There are extra parentheses here that should be removed.

> Source/WebCore/platform/graphics/BitmapImage.h:140
> +    virtual bool decodingFailed() const { return m_source.decodingFailed(); }

This should be marked OVERRIDE. Also, the override should be private rather than public since we’d prefer that people not call this virtual function if they have a BitmapImage pointer. Or we can use FINAL to achieve the same thing.

> Source/WebCore/platform/graphics/Image.h:117
> +    virtual bool decodingFailed() const { return false; }

The function name here is ambiguous. It could be a function to call to tell the image that decoding failed or to ask the image is decoding failed. That’s way we normally try to name boolean functions in ways that complete sentences like “image <x>”. In this case I would probably say suggest the name hasFailedToDecode.

> Source/WebCore/platform/graphics/ImageSource.cpp:135
> +    if (!m_decoder)
> +        return false;
> +
> +    return m_decoder->failed();

I think this reads better as:

    return m_decoder && m_decoder->failed().
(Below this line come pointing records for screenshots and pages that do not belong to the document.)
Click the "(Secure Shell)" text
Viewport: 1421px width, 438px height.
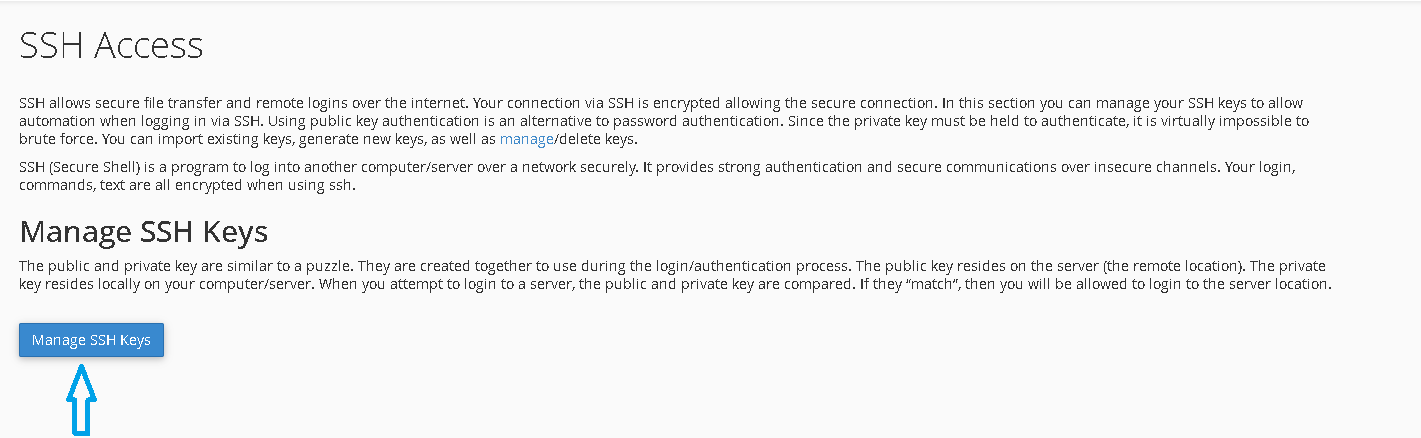point(91,167)
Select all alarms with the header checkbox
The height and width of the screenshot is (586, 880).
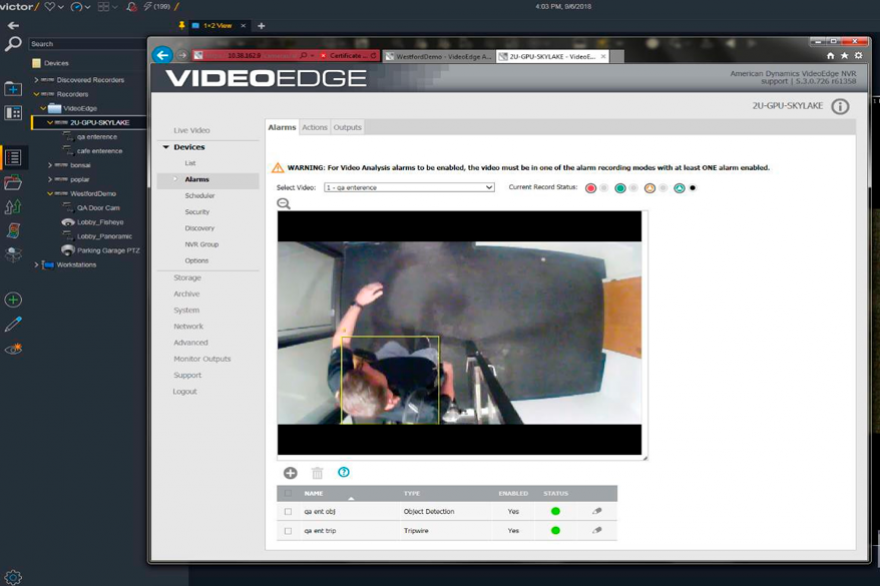(288, 492)
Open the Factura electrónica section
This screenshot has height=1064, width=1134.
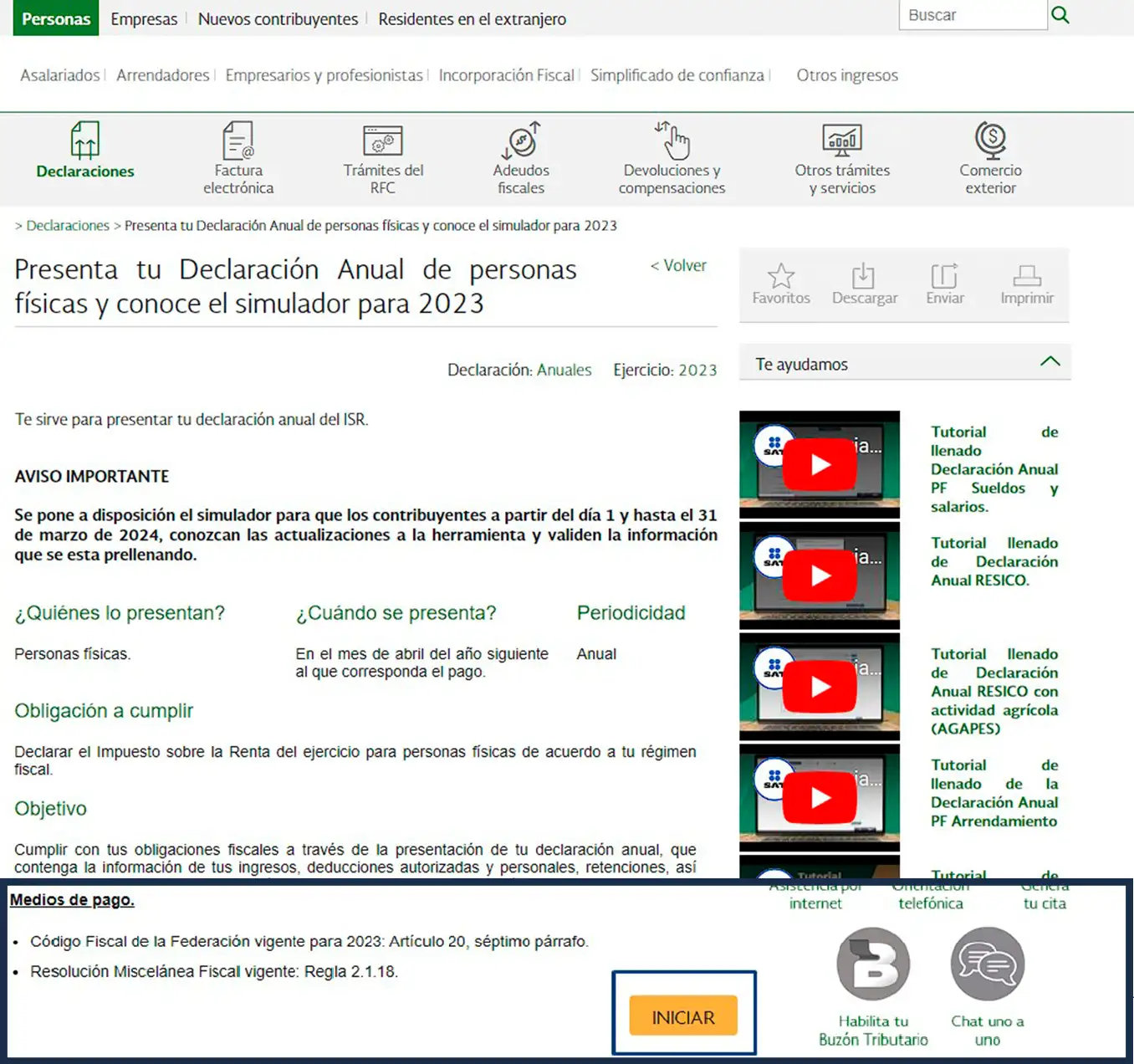pos(238,157)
> Source/WebCore/platform/graphics/ImageSource.h:135
> +    bool decodingFailed() const;

As above, I suggest naming this hasFailedToDecode.

> Source/WebCore/platform/graphics/cg/ImageSourceCG.cpp:241
> +    return (status == kCGImageStatusUnexpectedEOF
> +            || status == kCGImageStatusInvalidData
> +            || status == kCGImageStatusUnknownType);

Please remove the unneeded parentheses and use normal WebKit coding style indenting, 4 spaces, not lining up with open parentheses.
Comment 29 Jussi Kukkonen (jku) 2013-05-10 00:08:17 PDT
(In reply to comment #28)
> (From update of attachment 161876 [details])
> View in context: https://bugs.webkit.org/attachment.cgi?id=161876&action=review
> 
> This patch is good, but I’d like to see the changes I mentioned in the comments. Not sure if Jussi Kukkonen is still around to finish working on this or not.

I don't have a git clone available right now but I promise to take a look next week: I feel I have a special connection to this bug :)

Thanks for review. If you want to take a look at the test modifications in bug 95440 as well, that would be grand as jamesr and I just didn't get on the same page about them.